What lines below contain the string "header"? List them all.

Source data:
───

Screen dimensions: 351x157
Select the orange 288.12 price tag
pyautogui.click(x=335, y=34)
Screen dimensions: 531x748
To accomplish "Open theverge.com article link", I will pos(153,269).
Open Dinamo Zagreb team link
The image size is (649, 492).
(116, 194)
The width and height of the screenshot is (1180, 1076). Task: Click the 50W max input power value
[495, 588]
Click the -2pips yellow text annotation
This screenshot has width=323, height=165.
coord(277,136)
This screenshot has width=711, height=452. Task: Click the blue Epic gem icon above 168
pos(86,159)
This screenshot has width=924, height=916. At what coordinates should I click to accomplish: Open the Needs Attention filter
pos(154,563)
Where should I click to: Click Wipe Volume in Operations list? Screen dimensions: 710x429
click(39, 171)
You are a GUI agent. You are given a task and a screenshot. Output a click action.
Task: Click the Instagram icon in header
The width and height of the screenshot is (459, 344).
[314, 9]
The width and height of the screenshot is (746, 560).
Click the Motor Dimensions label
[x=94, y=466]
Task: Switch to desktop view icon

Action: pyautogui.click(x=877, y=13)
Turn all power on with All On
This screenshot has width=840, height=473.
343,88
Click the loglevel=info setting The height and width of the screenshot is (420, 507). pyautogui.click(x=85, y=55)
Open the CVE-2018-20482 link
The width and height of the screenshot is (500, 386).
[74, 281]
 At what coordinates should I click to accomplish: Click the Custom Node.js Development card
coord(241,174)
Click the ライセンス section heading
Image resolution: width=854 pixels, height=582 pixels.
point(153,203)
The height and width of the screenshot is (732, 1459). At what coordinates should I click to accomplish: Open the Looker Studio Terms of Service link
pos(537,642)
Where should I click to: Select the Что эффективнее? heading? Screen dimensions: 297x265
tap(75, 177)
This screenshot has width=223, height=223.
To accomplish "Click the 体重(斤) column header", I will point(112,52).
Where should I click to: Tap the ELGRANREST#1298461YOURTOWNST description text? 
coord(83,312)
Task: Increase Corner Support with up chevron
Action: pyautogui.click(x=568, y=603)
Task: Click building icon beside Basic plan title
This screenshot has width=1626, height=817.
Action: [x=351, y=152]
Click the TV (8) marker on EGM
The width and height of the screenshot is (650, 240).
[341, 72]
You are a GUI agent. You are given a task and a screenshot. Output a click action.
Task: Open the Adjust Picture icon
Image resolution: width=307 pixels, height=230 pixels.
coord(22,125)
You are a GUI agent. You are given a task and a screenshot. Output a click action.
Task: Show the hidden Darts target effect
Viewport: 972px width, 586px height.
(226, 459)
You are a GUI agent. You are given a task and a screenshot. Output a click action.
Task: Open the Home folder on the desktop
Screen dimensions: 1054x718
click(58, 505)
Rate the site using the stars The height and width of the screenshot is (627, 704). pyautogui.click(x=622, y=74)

───

> _EXERCISE SOLUTION_
Task: Click the Instagram icon in header
To accomplish "Click the 体重(斤) column header", I will point(112,52).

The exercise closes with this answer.